GIVEN REQUEST A: Transcribe the passage on HUD's 2026 HOTMA adjustments, starting with "The HOTMA Annual" and going on through "that exceed $52,787.".
GIVEN REQUEST B: Finish out the next part of the passage on HUD's 2026 HOTMA adjustments, picking up after its last sentence.

SOURCE EXCERPT:
According to HUD Notice H 2023-10/PIH 2023-27 2023-10hsgn, also known as the HOTMA Implementation Notice, HUD will annually publish the eight inflation-adjusted items below and the annual savings passbook rate no later than September 1 every year; updated values will be shared online at the HUDUser Website: 2026 HUD Inflation-Adjusted Values (Table 1): Effective January 1, 2026. The publication will apply to both Multifamily Housing (MFH) and Public and Indian Housing (PIH) programs. The revised amounts will be effective on January 1 of the following year.

The HOTMA Annual Adjustment Factor changes that are effective January 1, 2026, are as follows:

Annual Passbook Rate: The passbook savings rate will be 0.40 %. This will apply to both MFH and PIH programs. PHAs/MFH Owners must use the HUD-published passbook rate when calculating imputed asset income for net family assets that exceed $52,787.

Eligibility Restriction on Net Family Assets: Public housing units may not be leased to or provided rental assistance under Section 8 (tenant-based and project-based) programs if they have the assets listed below. Note: The asset limitations do not apply to HOME, HTF, RD or LIHTC households.

  1. The household’s net assets exceed $105,574 OR
  2. The household has a present ownership interest in real property. The property must be suitable for occupancy by the family as a residence. They must have a legal right to reside in, and the legal authority to sell, based on State or local laws where the property is located.

RAW DATA:
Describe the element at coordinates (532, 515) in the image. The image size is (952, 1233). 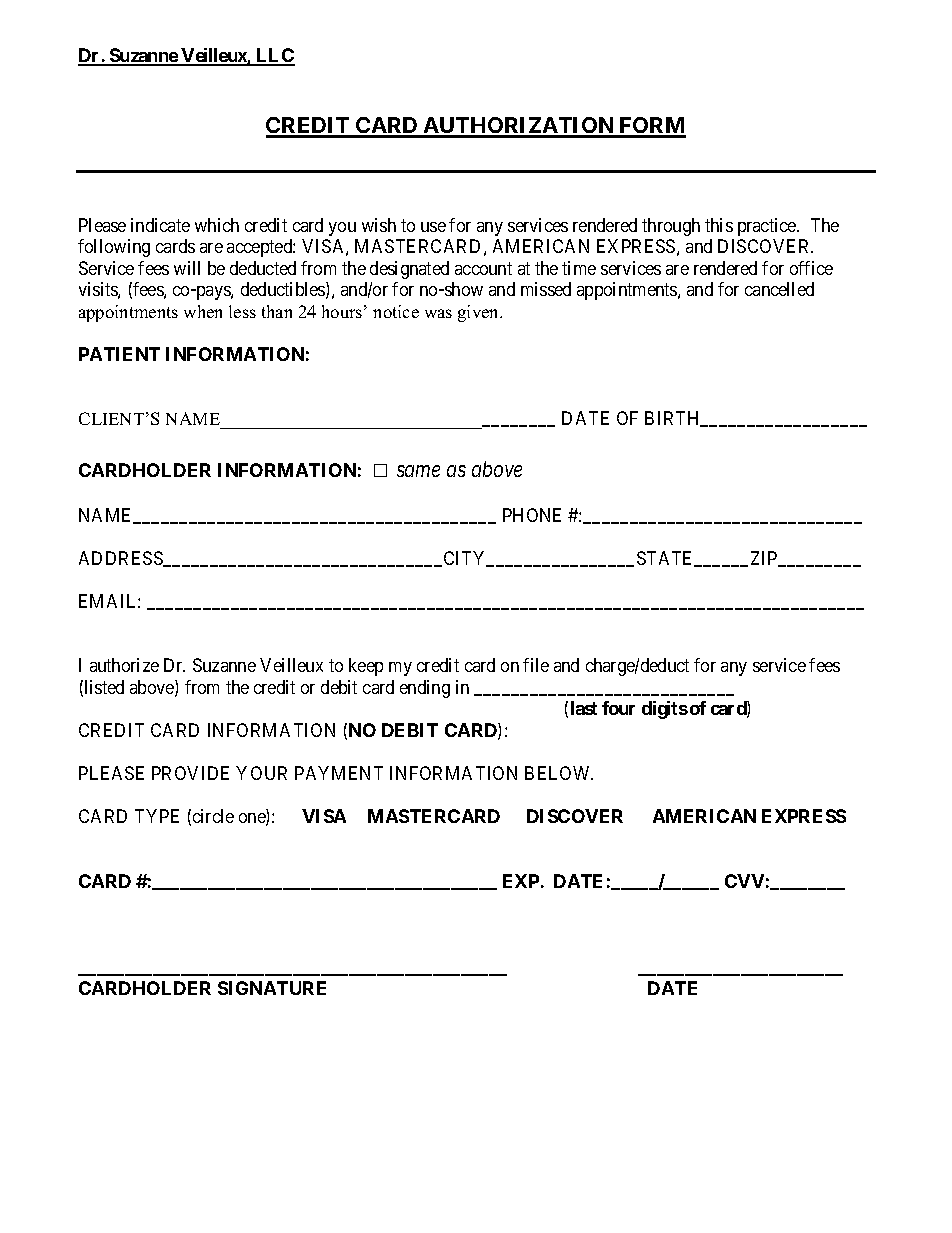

EXERCISE ANSWER A:
The HOTMA Annual Adjustment Factor changes that are effective January 1, 2026, are as follows:

Annual Passbook Rate: The passbook savings rate will be 0.40 %. This will apply to both MFH and PIH programs. PHAs/MFH Owners must use the HUD-published passbook rate when calculating imputed asset income for net family assets that exceed $52,787.

EXERCISE ANSWER B:
Threshold Above Which Imputed Income Must Be Calculated on Net Family Assets: Imputed asset income is only calculated if the total of net family assets exceeds $52,787. When this is the case, income is imputed only on individual assets when income cannot be calculated for the specific asset.

Notice H2023/-10/PIH 2023-27, F.6.b. states “imputed asset income must be calculated for specific assets when three conditions are met:

  1. The value of net family assets exceeds $52,787;
  2. The specific asset is included in net family assets; and
  3. Actual asset income cannot be calculated for the specific asset.”

The Threshold Above Which the Total Value of Non-Necessary Personal Property Is Included in Net Family Assets: Items of personal property that do not qualify as necessary personal property will be classified as non-necessary personal property. Non-necessary personal property is excluded if total non-necessary personal property does not exceed $52,787. If total non-necessary personal property exceeds the threshold, the items of property are counted as assets. In either case, any income earned by the assets is counted. A final implication of exceeding the $52,787 threshold is that if any item of personal property has income that cannot be determined that asset will have asset income imputed at the passbook savings rate of 0.40%.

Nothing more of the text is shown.